Título: Nova 'bondade eleitoral' de Lula
Autor:
Fonte: O Estado de São Paulo, 27/10/2006, Notas e Informações, p. A3
Nova 'bondade eleitoral' de Lula
Todo o avanço que o País conquistou na área fiscal nos últimos anos, com a moralização da gestão das finanças públicas graças à imposição de severas regras para a aplicação do dinheiro do contribuinte e à instituição de penas para quem as desrespeitar, estará ameaçado caso o presidente Lula, se reeleito, reabra a discussão das dívidas dos Estados e municípios. Essa hipótese foi admitida pelo próprio presidente-candidato a emissoras de rádio do Rio Grande do Sul, às quais afirmou que um grupo de trabalho será incumbido de examinar a situação dos Estados cujo endividamento seja superior aos níveis permitidos pela Lei de Responsabilidade Fiscal (LRF).
É enorme o risco, para o equilíbrio das finanças públicas, contido na nova promessa eleitoral do presidente-candidato. Qualquer mudança que, para beneficiar um correligionário do presidente, a União aceitar fazer nas condições em que o Estado renegociou sua dívida há mais de oito anos, estimulará todos os demais governadores a pressionar Brasília no sentido de também obter vantagens semelhantes. Se isso ocorrer, começará a ser corroído pela base todo o processo de reorganização das finanças públicas que resolveu a questão das dívidas estaduais e municipais e abriu caminho para a aprovação da LRF e da Lei de Crimes Fiscais.
Até 1997, a União precisou renegociar com freqüência dívidas de Estados e alguns municípios virtualmente falidos. Naquele ano, o governo FHC consolidou as dívidas estaduais e municipais, subsidiando seu custo - a juros bem inferiores aos praticados pelo mercado e menores até do que aqueles que a União pagava aos que aceitavam seus papéis - e alongando seu prazo. Isso deu fôlego aos governos que, na época, precisavam rolar seus papéis em prazos muito curtos e a um custo cada vez mais alto. Era grande o risco de, em algum momento, esses papéis serem rejeitados pelo mercado.
Em contrapartida, Estados e municípios comprometeram-se a cumprir metas. As principais limitavam as despesas com pessoal e a dívida consolidada líquida a uma determinada porcentagem da receita disponível líquida.

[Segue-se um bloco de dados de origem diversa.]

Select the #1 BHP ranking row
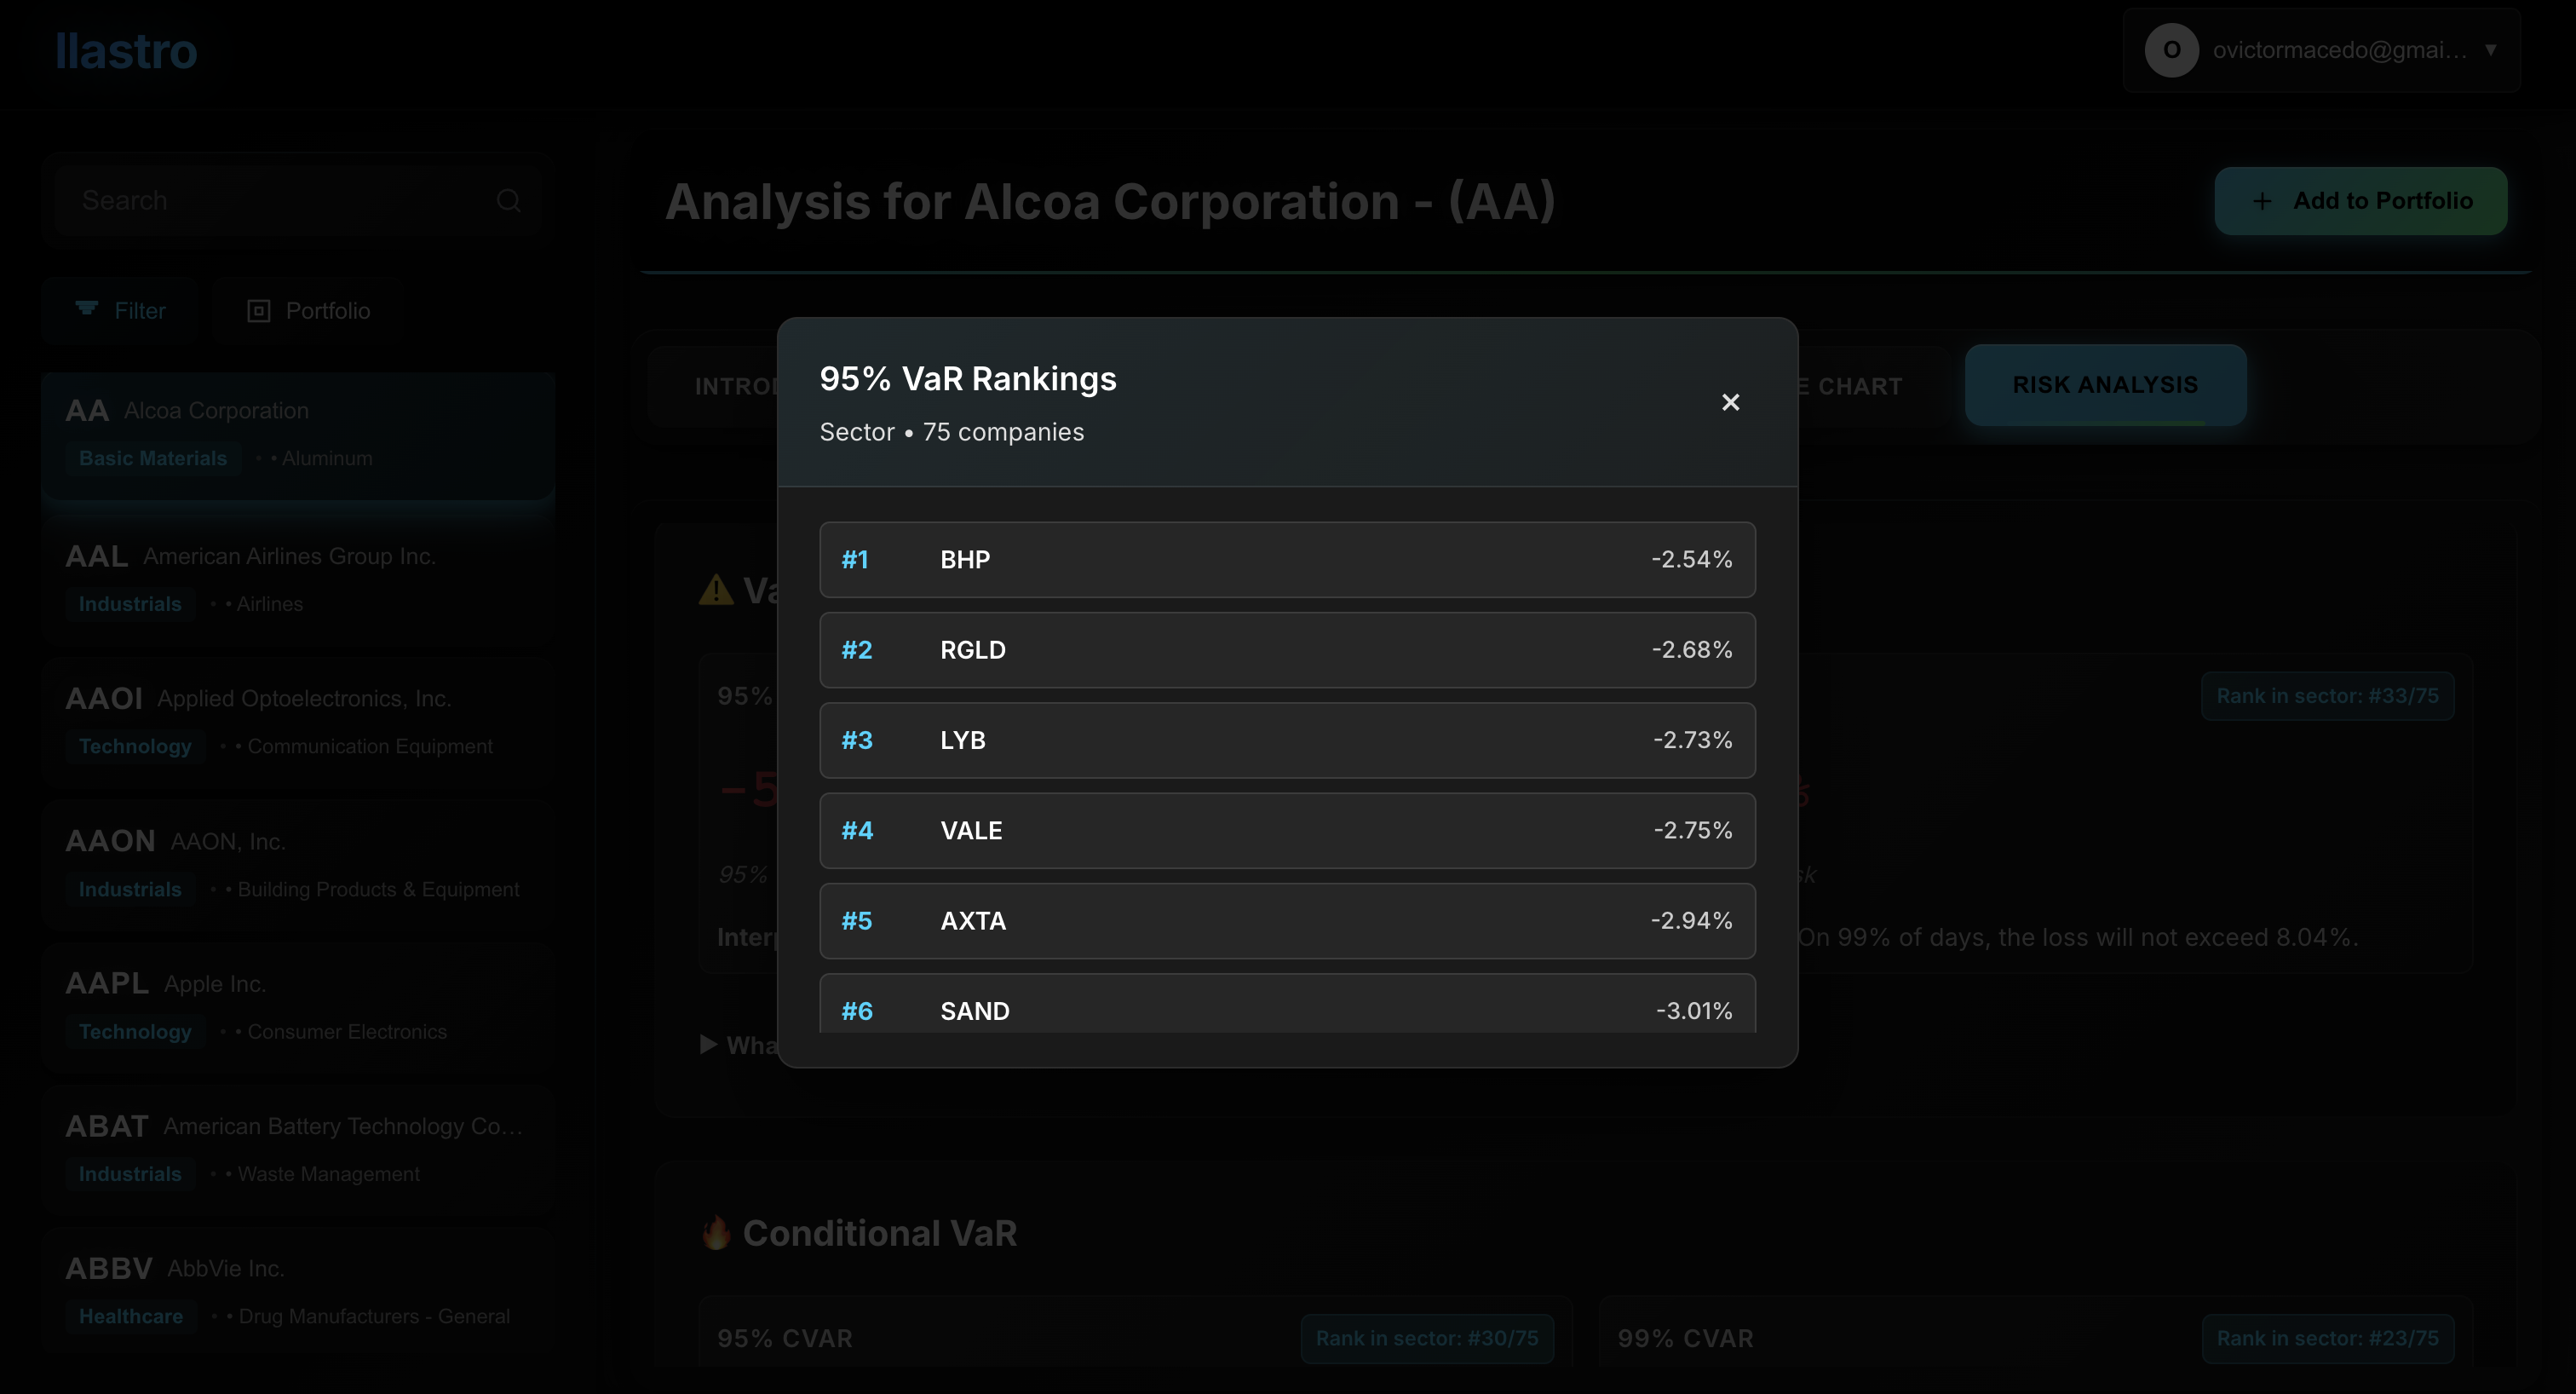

O Tesouro Nacional passou a acompanhar com rigor o desempenho dos devedores. Não foi fácil para a maioria deles cumprir as metas. Mas relatórios recentes do Tesouro indicam que a imensa maioria as respeitou.
Entre os Estados, apenas dois não estão enquadrados nas regras, Alagoas e Rio Grande do Sul. No fim do terceiro trimestre do ano passado, a dívida do primeiro estava em R$ 602 milhões acima do limite determinado por resolução do Senado Federal; a do segundo, R$ 549 milhões. Em termos proporcionais o caso de Alagoas parece mais sério do que o do Rio Grande do Sul.
Mas não é Alagoas que preocupa Lula; é o Rio Grande do Sul. Não por acaso, o presidente tratou do tema em Porto Alegre. E fez isso por cálculo meramente eleitoral. Eleitoralmente, o peso de Alagoas é muito menor do que o do Rio Grande do Sul. E foi neste último Estado que, no primeiro turno, o adversário de Lula, Geraldo Alckmin, apresentou um de seus melhores desempenhos em todo o País. É lá também que, entre os Estados em que o PT e seus aliados têm candidato a governador disputando segundo turno, a situação parece mais difícil.
O caso de municípios altamente endividados não foi tratado de maneira explícita pelo presidente, mas merece exame. A situação mais grave - pior que os casos de Alagoas e do Rio Grande do Sul somados - é a do Município de São Paulo. A dívida municipal é de R$ 31,4 bilhões, praticamente o mesmo valor da dívida gaúcha. Ocorre que, pelas regras da renegociação, a dívida paulistana deveria ser de R$ 17,0 bilhões (dados relativos ao fim do terceiro trimestre de 2005). Ou seja, está R$ 14,3 bilhões acima do limite.
A situação de São Paulo, que seria beneficiada numa eventual renegociação, foi omitida por Lula por um motivo simples. A dívida paulistana cresceu exponencialmente na gestão da petista Marta Suplicy, que se tornou coordenadora da campanha do presidente em São Paulo, no segundo turno. Para os petistas, quanto menos se falar de sua passagem pela Prefeitura paulistana, melhor.
Enfim, vamos esperar que, se reeleito, Lula, que não se envergonhou de fazer a promessa, não se envergonhe de não cumpri-la.